_DIRECTIONS FOR THIS TASK_: Give back all the records below, unaltered.

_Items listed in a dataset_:

====

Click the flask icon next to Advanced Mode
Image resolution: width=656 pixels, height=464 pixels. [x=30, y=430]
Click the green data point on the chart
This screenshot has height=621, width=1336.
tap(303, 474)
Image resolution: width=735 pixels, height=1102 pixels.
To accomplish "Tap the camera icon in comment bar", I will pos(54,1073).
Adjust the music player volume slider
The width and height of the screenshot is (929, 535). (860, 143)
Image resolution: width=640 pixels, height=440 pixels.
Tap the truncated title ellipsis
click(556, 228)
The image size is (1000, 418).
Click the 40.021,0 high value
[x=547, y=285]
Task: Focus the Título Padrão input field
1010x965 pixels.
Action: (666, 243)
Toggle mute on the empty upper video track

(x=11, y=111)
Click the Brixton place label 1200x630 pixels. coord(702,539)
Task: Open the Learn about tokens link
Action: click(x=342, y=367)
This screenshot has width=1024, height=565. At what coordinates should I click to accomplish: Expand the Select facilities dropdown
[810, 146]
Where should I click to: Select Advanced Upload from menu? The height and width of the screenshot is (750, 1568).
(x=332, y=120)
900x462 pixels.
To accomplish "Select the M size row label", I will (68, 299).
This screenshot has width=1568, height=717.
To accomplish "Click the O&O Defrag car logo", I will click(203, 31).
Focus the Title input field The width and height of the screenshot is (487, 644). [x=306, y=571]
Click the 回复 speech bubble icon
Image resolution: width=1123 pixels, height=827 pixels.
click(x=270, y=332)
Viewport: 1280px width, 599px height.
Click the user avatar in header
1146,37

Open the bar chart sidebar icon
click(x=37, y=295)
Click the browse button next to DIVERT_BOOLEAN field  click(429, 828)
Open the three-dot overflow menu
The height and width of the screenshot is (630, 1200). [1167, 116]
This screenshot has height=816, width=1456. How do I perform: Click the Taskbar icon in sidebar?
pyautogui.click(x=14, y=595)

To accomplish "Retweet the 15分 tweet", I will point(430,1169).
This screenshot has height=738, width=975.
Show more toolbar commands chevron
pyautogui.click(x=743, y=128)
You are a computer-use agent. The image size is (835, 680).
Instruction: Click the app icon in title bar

====

_ANSWER TO THIS EXERCISE_:
Click the flask icon next to Advanced Mode
Image resolution: width=656 pixels, height=464 pixels. [x=30, y=430]
Click the green data point on the chart
This screenshot has height=621, width=1336.
tap(303, 474)
Image resolution: width=735 pixels, height=1102 pixels.
To accomplish "Tap the camera icon in comment bar", I will pos(54,1073).
Adjust the music player volume slider
The width and height of the screenshot is (929, 535). (860, 143)
Image resolution: width=640 pixels, height=440 pixels.
Tap the truncated title ellipsis
click(556, 228)
The image size is (1000, 418).
Click the 40.021,0 high value
[x=547, y=285]
Task: Focus the Título Padrão input field
1010x965 pixels.
Action: (666, 243)
Toggle mute on the empty upper video track

(x=11, y=111)
Click the Brixton place label 1200x630 pixels. coord(702,539)
Task: Open the Learn about tokens link
Action: click(x=342, y=367)
This screenshot has width=1024, height=565. At what coordinates should I click to accomplish: Expand the Select facilities dropdown
[810, 146]
Where should I click to: Select Advanced Upload from menu? The height and width of the screenshot is (750, 1568).
(x=332, y=120)
900x462 pixels.
To accomplish "Select the M size row label", I will (68, 299).
This screenshot has width=1568, height=717.
To accomplish "Click the O&O Defrag car logo", I will click(203, 31).
Focus the Title input field The width and height of the screenshot is (487, 644). [x=306, y=571]
Click the 回复 speech bubble icon
Image resolution: width=1123 pixels, height=827 pixels.
click(x=270, y=332)
Viewport: 1280px width, 599px height.
Click the user avatar in header
1146,37

Open the bar chart sidebar icon
click(x=37, y=295)
Click the browse button next to DIVERT_BOOLEAN field  click(429, 828)
Open the three-dot overflow menu
The height and width of the screenshot is (630, 1200). [1167, 116]
This screenshot has height=816, width=1456. How do I perform: Click the Taskbar icon in sidebar?
pyautogui.click(x=14, y=595)

To accomplish "Retweet the 15分 tweet", I will point(430,1169).
This screenshot has height=738, width=975.
Show more toolbar commands chevron
pyautogui.click(x=743, y=128)
You are a computer-use agent. The image size is (835, 680).
Instruction: Click the app icon in title bar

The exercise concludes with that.